What I haven't seen is an explanation why a committer must be treated the
same as a drive-by. Both are subject to requiring "permission"[1] to make
even the simplest of changes under RTC. Even worse, from else-thread, it
sounds like under your control scheme, you don't even allow the committer
to apply their own change [after review]. A committer can give a binding +1
to somebody else's work. But they aren't trusted to give that to their own
work. Just like a drive-by contributor can't be trusted.


[1] thanks to Upayavira for capturing the essence of RTC: it is a
"permission" mechanism for control.

On Wed, Nov 18, 2015 at 3:16 AM, Ross Gardler <>

> Interesting, Todd, can you identify which of your three arguments for CTR
> are not present in RTC.
> Ross
> -----Original Message-----
> From: Todd Lipcon []
> Sent: Tuesday, November 17, 2015 11:23 PM
> To:
> Subject: Re: RTC vs CTR (was: Concerning Sentry...)
> On Tue, Nov 17, 2015 at 11:12 PM, Greg Stein <> wrote:
> > On Wed, Nov 18, 2015 at 1:07 AM, Todd Lipcon <> wrote:
> > >...

→ **INSTRUCTIONS**
[A] Answer these from the email excerpt on RTC and CTR, one answer per line, marked the same way:
(i) Who is credited with capturing the essence of RTC as a "permission" mechanism?
(ii) What can a committer give to somebody else's work?
(iii) What subject line does the message from Todd Lipcon carry?
[B] List every person named in the email excerpt on RTC and CTR. Name each person once, using the full name where the excerpt gives one.
[C] Carry on the email excerpt on RTC and CTR from its last line.

→ **STORED DATA**

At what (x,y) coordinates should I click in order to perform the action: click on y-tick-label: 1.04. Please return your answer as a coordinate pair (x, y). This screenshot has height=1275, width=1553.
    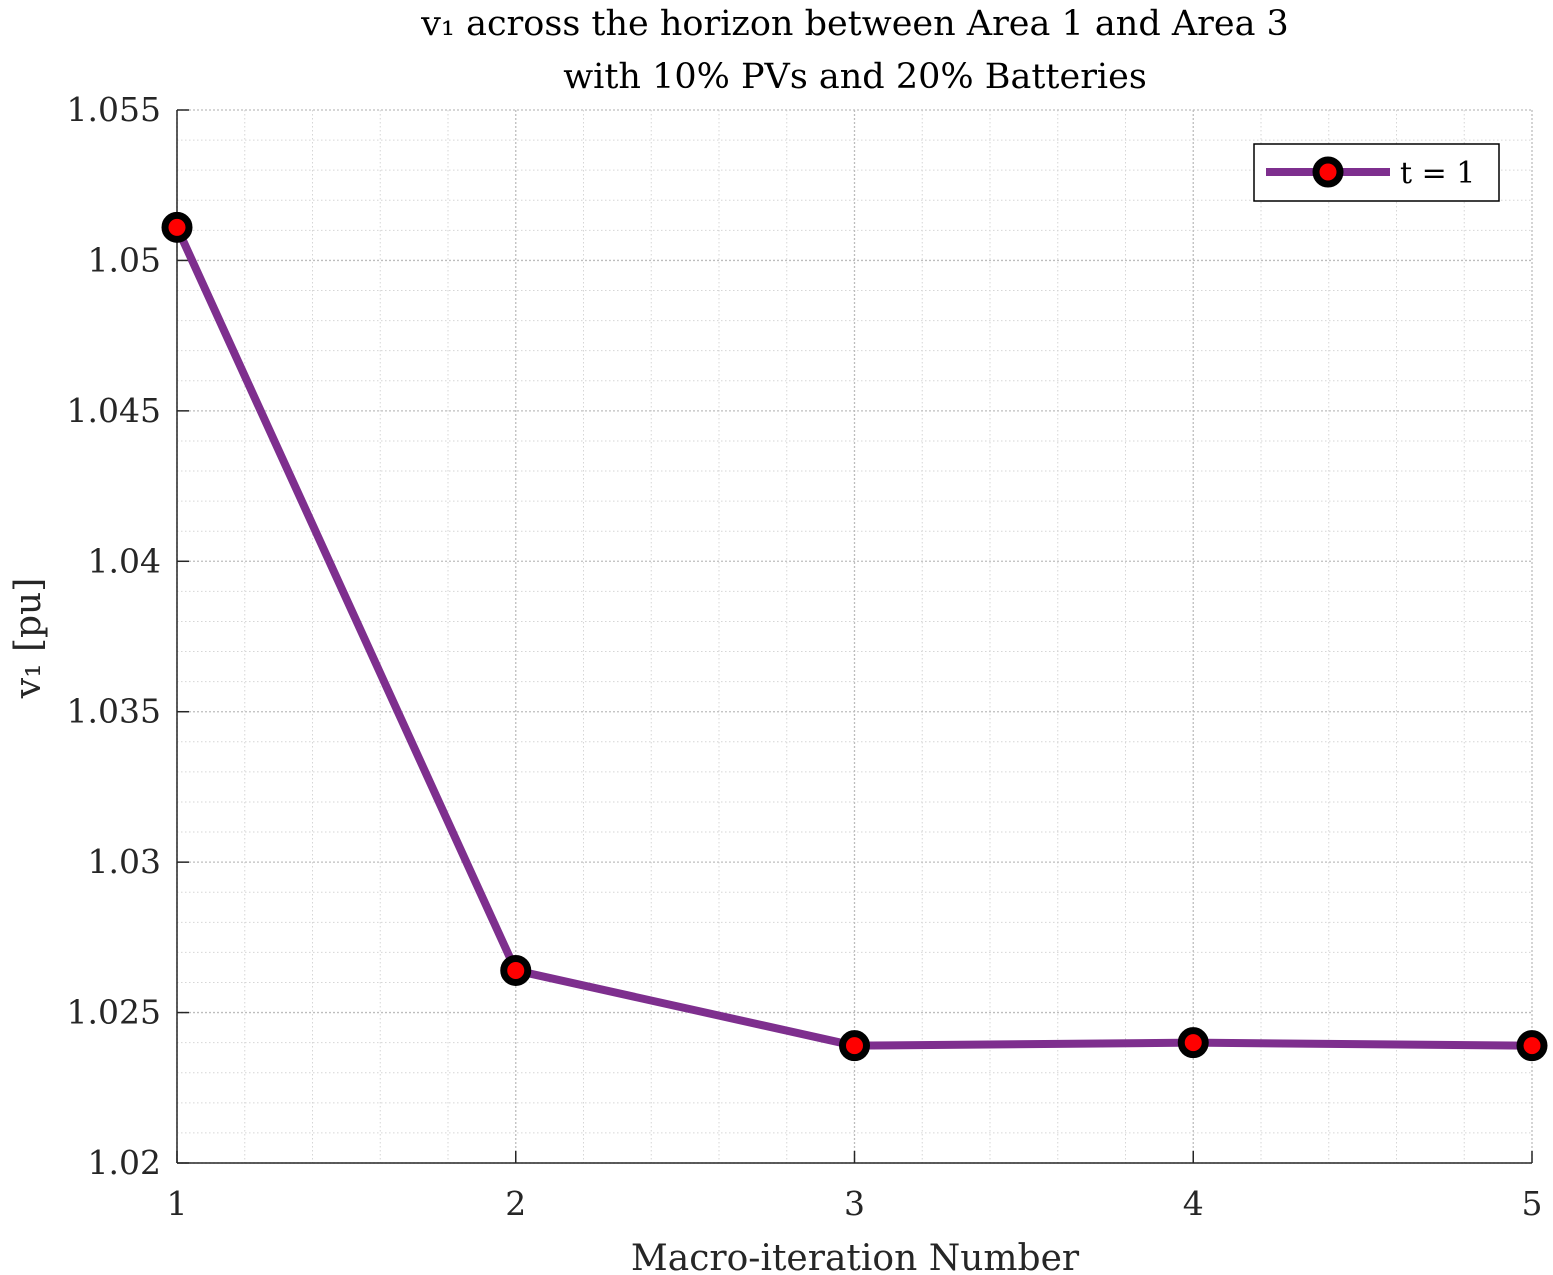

→ **ANSWER SET**
[A]
(i) Upayavira
(ii) A binding +1
(iii) Re: RTC vs CTR (was: Concerning Sentry...)

[B]
Upayavira
Ross Gardler
Todd Lipcon
Greg Stein

[C]
> >
> > > I think it's a _plus_ that contributors and committers contribute
> > > code in the same way -- it's more of a level playing field for new
> > > people contributing to the project.
> > >
> >
> > "level playing field"?? seriously??
> >
> > I find no logical or valid reasoning to drag committers down to the
> > same level as drive-by contributors.
> >
> I gave the logical and valid reasoning in previous posts in this thread:
> 1) no matter how seasoned a committer you are, you might make mistakes
> which are easily caught in code review
> 2) no matter how good you are at coding, your code might not make sense to
> a second pair of eyes, who can ask you to improve comments or docs
> 3) no matter if your code is perfect, the act of another person reading
> your code builds shared ownership over the code, thus alleviating
> bus-factor issues and improving the general feeling of a cohesive community
> developing a single project instead of a loose coalition of people with
> their own fiefdoms.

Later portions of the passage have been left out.